Data for analysis below:
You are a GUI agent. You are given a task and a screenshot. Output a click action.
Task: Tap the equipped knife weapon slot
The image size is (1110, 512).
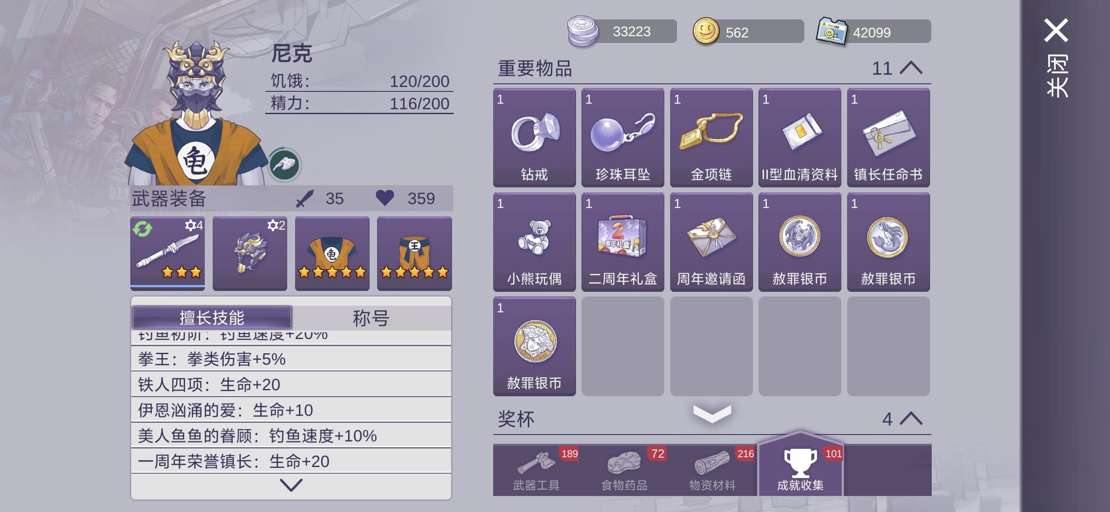tap(168, 253)
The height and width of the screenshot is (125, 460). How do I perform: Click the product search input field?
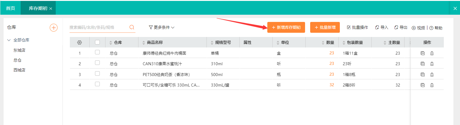tap(98, 27)
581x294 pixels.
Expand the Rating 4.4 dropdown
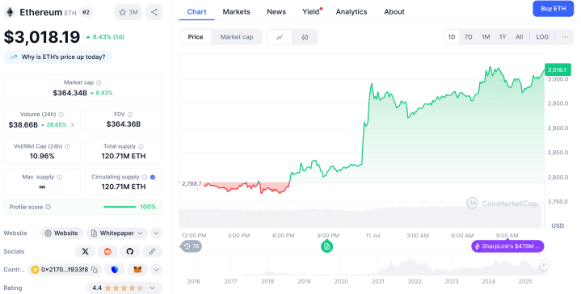124,288
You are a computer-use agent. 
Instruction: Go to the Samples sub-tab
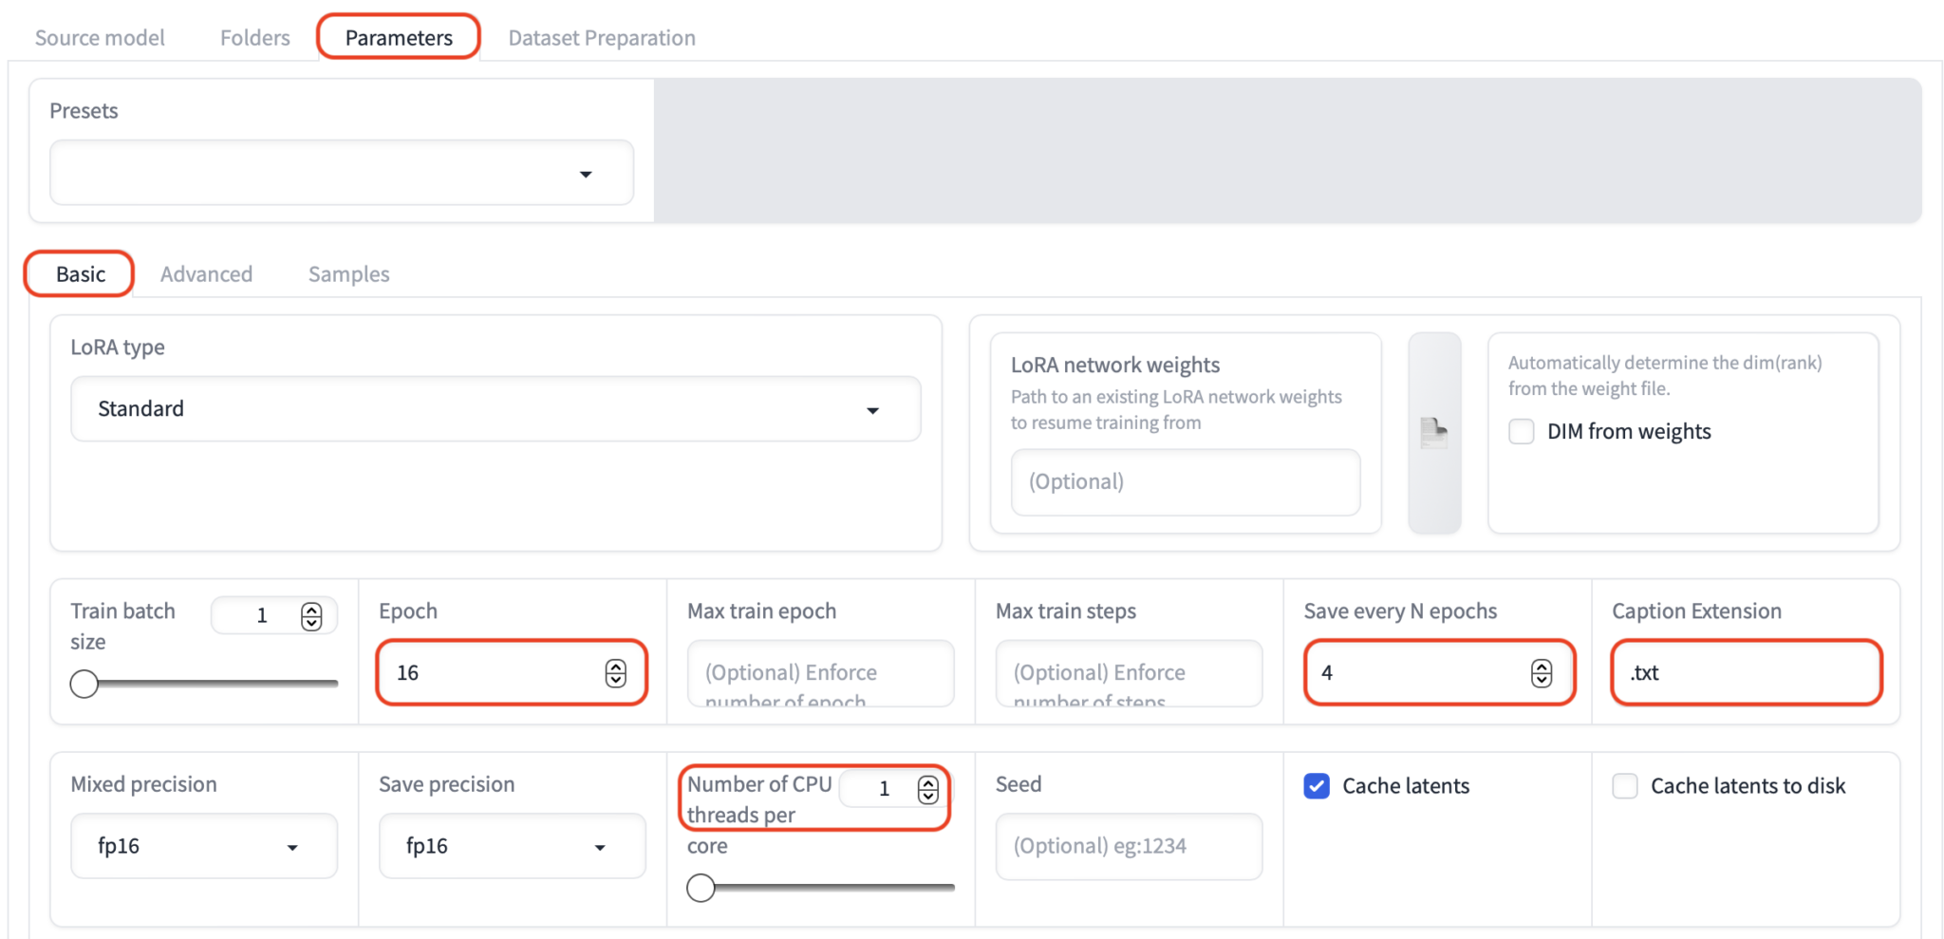click(x=348, y=274)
End of Data for analysis.
(Directions for this task) Please go through the material and return each line where the word "agent" appears.

(Reply)
You are a GUI agent. You are given a task and a screenshot. Output a click action.
You are a computer-use agent. 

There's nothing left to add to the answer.